### TESTO FORNITO
----------------

Lo sviluppo di corsi universitari a tema

E così anche dal punto di vista universitario sono nate le prime strade da intraprendere. Due anni fa i primi corsi di laurea magistrale, oggi sono sette con due a Milano (Bicocca e Statale) poi Cagliari, l’Aquila, Roma, Trento e Padova. A cui si aggiungono Napoli (Federico II) e il corso di Data Science and Business Informatics all’Università di Pisa. Agli atenei privati ci sono le lauree magistrali alla Bocconi e naturalmente ai Politecnici di Milano e Torino. La laurea magistrale in Data science punta a formare specialisti in grado di utilizzare tecniche matematico-statistico-informatiche all’interno di aziende e amministrazioni pubbliche e private, inclusi enti o istituti di ricerca scientifica e tecnologica, in particolare per quel che riguarda la gestione, il trattamento, l’analisi e l’utilizzo di grandi moli di dati, anche affiancando efficacemente esperti di specifici settori applicativi.

----------------

### RECORD
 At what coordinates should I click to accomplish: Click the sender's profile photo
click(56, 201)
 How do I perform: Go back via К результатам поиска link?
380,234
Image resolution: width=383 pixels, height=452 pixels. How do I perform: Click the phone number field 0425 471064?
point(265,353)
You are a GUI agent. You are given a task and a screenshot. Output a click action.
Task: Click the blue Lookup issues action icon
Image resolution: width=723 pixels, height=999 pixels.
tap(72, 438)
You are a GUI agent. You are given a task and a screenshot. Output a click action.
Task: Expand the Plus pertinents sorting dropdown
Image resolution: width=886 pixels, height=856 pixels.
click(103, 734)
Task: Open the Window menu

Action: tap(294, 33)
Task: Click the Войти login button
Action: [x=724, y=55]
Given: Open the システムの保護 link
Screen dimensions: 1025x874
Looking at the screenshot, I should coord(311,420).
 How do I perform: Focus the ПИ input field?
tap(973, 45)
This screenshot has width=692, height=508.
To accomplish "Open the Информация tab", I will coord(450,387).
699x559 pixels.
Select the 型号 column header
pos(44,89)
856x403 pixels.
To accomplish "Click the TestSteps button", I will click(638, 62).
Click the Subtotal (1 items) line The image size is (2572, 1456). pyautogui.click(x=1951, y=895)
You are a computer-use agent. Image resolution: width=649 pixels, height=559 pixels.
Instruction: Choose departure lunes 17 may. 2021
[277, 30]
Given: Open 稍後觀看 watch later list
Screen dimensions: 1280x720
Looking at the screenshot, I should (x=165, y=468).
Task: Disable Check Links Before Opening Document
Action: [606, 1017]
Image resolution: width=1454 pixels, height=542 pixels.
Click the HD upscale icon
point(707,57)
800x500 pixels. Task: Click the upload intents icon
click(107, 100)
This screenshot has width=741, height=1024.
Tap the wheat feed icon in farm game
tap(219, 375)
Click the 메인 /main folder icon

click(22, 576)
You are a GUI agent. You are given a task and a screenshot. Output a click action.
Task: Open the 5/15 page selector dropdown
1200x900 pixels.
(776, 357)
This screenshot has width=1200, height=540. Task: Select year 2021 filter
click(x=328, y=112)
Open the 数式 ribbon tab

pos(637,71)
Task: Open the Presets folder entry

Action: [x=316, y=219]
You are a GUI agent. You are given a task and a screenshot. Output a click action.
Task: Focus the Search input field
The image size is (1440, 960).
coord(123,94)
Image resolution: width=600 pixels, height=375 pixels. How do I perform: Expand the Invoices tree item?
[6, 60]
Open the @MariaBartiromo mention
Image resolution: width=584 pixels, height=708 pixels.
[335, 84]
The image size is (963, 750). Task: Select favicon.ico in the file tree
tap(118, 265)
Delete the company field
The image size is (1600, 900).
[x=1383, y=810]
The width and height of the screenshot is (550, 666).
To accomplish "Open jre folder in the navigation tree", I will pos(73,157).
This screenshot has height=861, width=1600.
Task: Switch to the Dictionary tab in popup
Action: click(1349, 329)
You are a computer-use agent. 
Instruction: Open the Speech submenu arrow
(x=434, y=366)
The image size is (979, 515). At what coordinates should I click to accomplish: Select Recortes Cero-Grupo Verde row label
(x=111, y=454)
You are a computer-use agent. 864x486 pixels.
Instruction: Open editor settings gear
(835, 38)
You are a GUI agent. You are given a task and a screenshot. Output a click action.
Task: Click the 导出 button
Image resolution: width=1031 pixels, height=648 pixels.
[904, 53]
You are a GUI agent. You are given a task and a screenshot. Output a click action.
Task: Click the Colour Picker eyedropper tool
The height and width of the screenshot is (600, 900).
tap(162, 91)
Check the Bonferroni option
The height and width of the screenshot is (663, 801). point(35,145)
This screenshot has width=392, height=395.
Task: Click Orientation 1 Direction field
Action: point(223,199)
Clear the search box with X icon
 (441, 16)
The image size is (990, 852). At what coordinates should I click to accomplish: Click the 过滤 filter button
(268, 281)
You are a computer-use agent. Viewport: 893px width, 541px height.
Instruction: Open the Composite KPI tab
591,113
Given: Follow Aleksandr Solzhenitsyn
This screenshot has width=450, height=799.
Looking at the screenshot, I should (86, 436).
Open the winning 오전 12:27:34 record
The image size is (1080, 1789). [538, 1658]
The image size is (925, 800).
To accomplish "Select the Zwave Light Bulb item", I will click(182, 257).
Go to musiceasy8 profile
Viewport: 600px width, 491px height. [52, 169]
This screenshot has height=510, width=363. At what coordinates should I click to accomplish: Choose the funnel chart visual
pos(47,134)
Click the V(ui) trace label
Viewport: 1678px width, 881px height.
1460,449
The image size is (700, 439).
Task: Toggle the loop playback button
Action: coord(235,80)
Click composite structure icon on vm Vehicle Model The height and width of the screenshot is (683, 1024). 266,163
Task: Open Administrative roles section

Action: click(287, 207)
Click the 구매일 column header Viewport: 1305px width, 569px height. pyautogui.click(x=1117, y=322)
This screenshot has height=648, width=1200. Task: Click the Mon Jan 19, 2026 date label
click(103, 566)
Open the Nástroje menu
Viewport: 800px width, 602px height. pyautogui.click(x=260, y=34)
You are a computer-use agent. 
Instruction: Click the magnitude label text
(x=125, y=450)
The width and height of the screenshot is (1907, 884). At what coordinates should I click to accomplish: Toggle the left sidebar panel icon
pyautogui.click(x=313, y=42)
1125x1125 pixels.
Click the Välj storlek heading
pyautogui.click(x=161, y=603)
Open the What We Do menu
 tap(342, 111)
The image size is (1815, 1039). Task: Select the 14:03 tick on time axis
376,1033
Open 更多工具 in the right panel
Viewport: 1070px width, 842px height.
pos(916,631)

----------------

### OBIETTIVO DELL'ESERCIZIO
Riprendi il testo sui corsi universitari di data science e proseguilo a partire dall'ultima frase. I record costituiscono un materiale a sé, distinto dal testo.

### RISULTATO
Italia, oltre 30 miliardi di spese delle imprese per l’ICT

Una crescita inesorabile e indispensabile quella che riguarda le imprese italiane. Parliamo della spesa Ict (tecnologie dell’informazione e della comunicazione) che nel 2018 ha toccato quota 30 miliardi di euro. Nel 2019 questo dato dovrebbe essere ulteriormente ritoccato a 30,5 miliardi di euro mentre nel 2021 dovrebbe raggiungere l’importo di 31,5
miliardi di euro. Tali trend sono delineati dal report «Il mercato Ict e l’evoluzione digitale in Italia», che approfondisce gli orientamenti della domanda, i valori di spesa, gli scenari globali.

Cybersecurity individuato come investimento strategico

Il rapporto è stato elaborato dall’Associazione nazionale delle imprese Ict e Digitali in collaborazione con Cfmt – Centro di formazione management del terziario e con la società IDC Italia. È stato rilevato che un’azienda su tre ha come principale ostacolo alla trasformazione digitale la mancanza di competenze o di cultura aziendale adeguata. In particolare l’aspetto più rilevante è la cybersecurity che viene considerato come investimento strategiro per il 19% delle imprese. C’è però una percezione diversa in base alle dimensioni delle aziende. Il 45% delle medie e delle grandi imprese
dedica risorse specifiche alla sicurezza digitale. Il 35% delle aziende italiane considera la sicurezza come una voce di costo supplementare. Invece il 32% come un costo del tutto contingente e saltuario, soprattutto tra le micro e le piccole imprese.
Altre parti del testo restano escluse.